■ **BRANO DEL DOCUMENTO**
Puccini a Genova, la fine dell’eterna adolescenza in una Bohème che sembra un fumetto

Al Carlo Felice torna l’allestimento pop disegnato da Musante Grande prova di Anastasia Bartoli nei panni di Mimì

Mimì muore. Lo sappiamo dall’inizio. Da quel suo «Scusi», detto fuori scena, impregnato già di morte. Il fiato corto, il mancamento, la tosse… le ossa rotte… Mimì muore. Non ha scampo. Nessuna «stagion dei fiori» la potrà guarire. Non si salverà nemmeno se «eterno durasse il verno». Mimì muore. Inevitabilmente. Ma quando il manicotto le sfugge dalle mani perché «Marcello, è spirata», non muore solo una ragazza, una ragazza che vive di espedienti – intreccia finti fiori, si fa il pranzo da sola, non va sempre a messa… ma poi si concede in allegria al Viscontino… in realtà anche a Rodolfo perché dopo due minuti due gli dice Ti amo! Non muore solo una ragazza malaticcia. Muore Mimì e muore la gioventù. Muore l’innocenza. Muore l’idea – forse un po’ hippie, un po’ figlia dei fiori – di una vita spensierata, senza preoccupazioni… da vivere alla giornata. Muore la poesia – possibile necrologio scritto dal poeta Rodolfo per ricordare la sua «soave fanciulla».

Dati per la localizzazione di parole ed elementi
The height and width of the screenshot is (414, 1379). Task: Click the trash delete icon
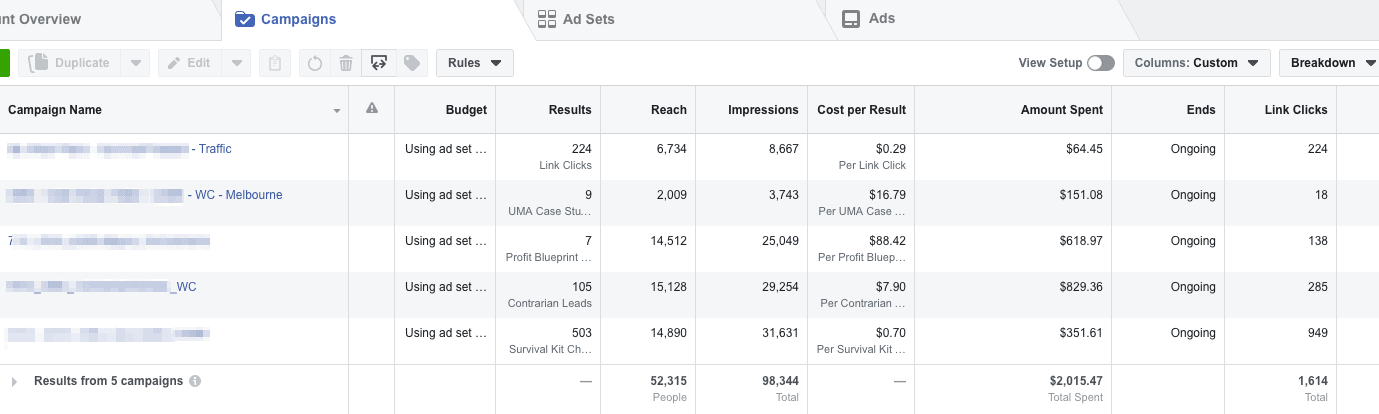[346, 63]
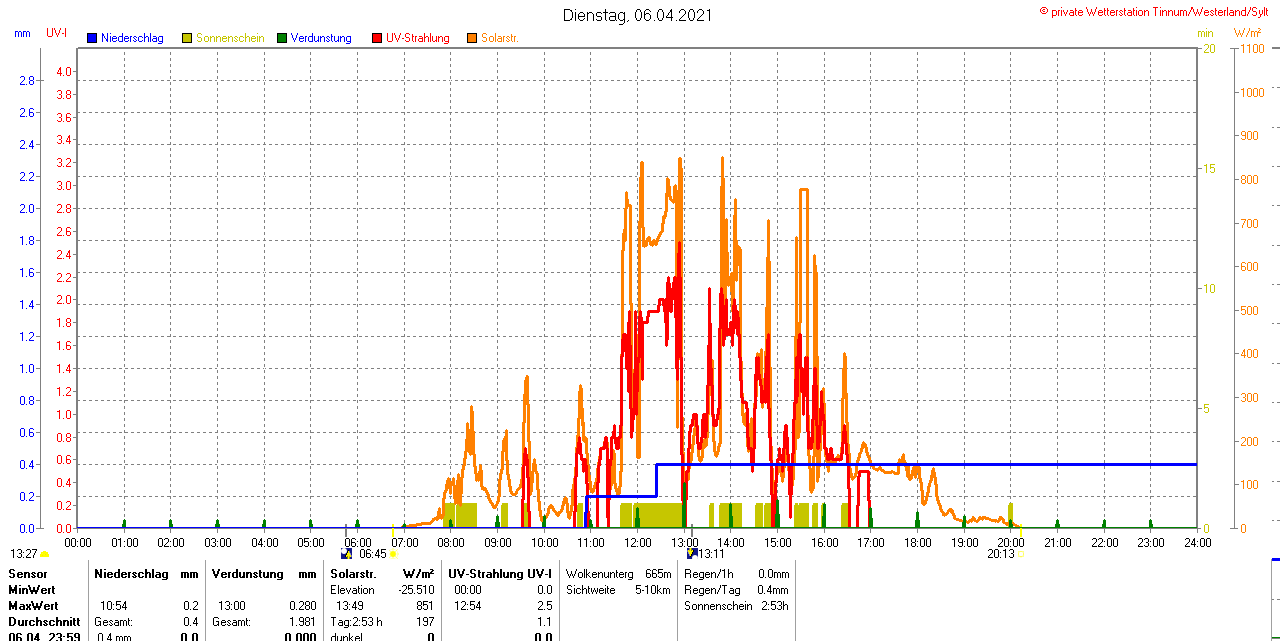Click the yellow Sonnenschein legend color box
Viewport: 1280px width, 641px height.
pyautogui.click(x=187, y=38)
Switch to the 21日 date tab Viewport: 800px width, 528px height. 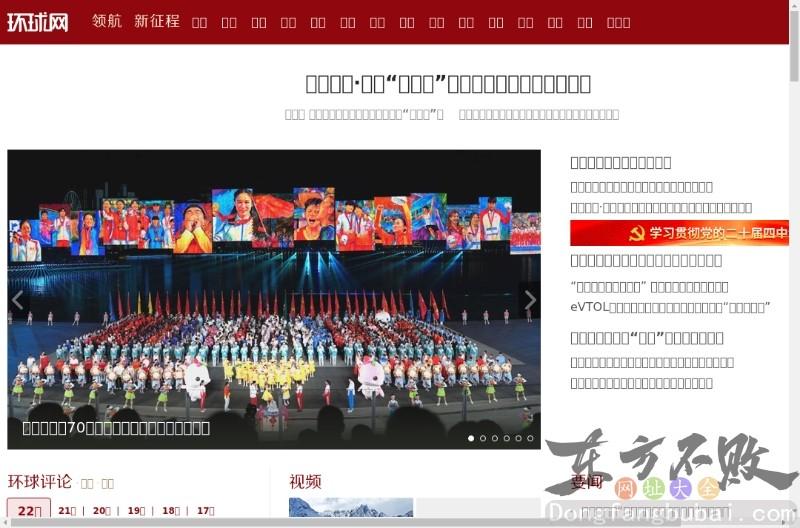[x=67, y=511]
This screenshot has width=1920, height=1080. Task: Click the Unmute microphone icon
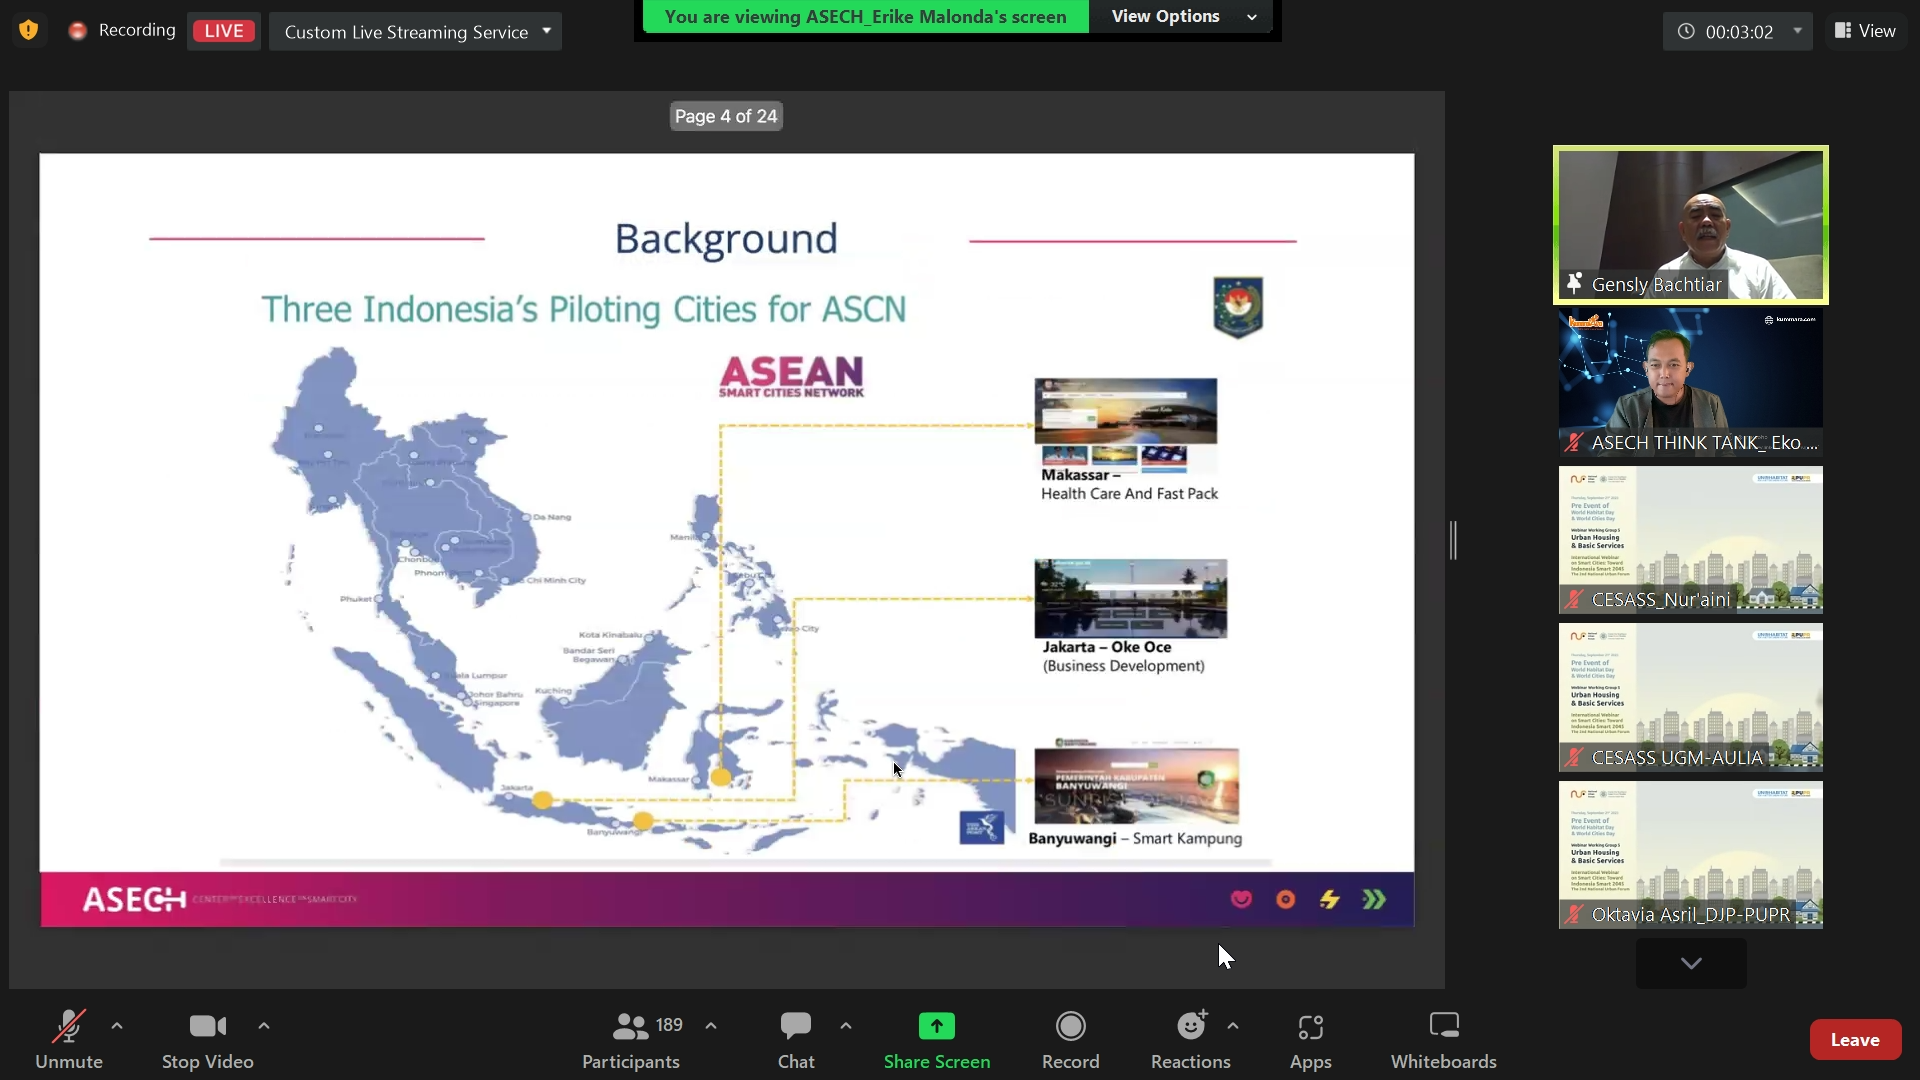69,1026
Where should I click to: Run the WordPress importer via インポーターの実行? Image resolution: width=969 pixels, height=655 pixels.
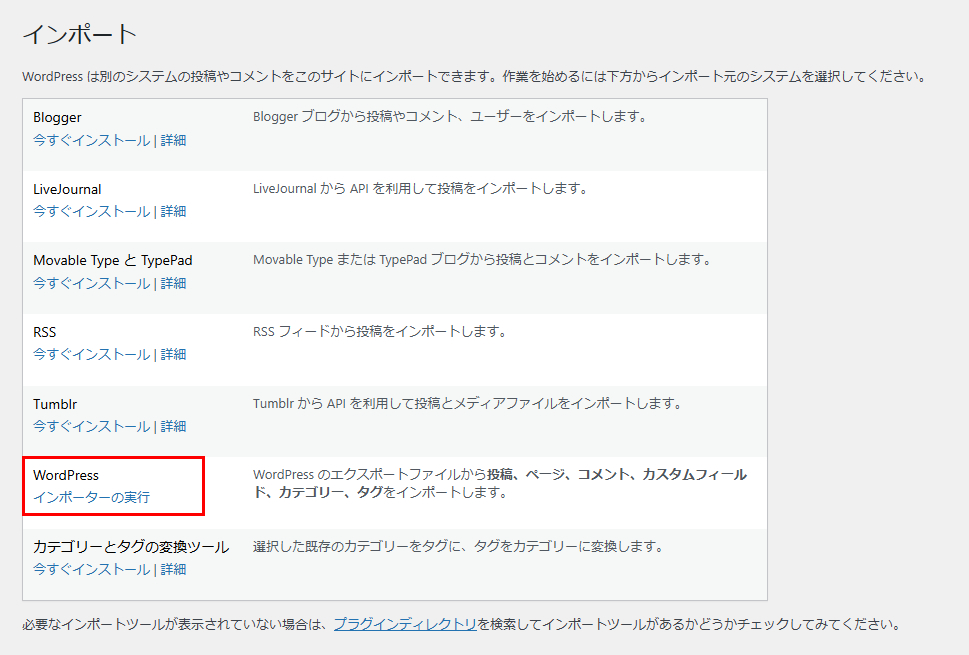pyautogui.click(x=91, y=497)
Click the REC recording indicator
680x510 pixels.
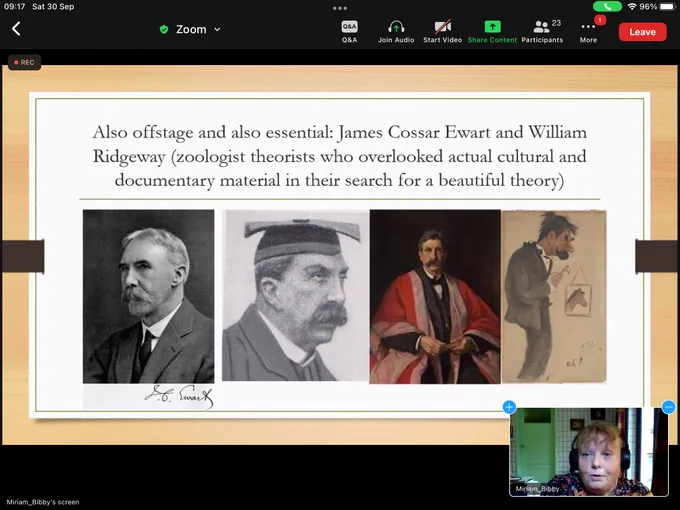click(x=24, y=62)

■ **OBIETTIVO DELL'ESERCIZIO**
Rispondi in breve a queste domande sull'articolo dedicato alla Bohème di Genova.
1. In quale teatro torna l'allestimento disegnato da Musante?
2. Chi interpreta il ruolo di Mimì?
3. Quale parola pronuncia Mimì fuori scena?

■ **RISULTATO DEL COMPITO**
1. Al Carlo Felice.
2. Anastasia Bartoli.
3. «Scusi».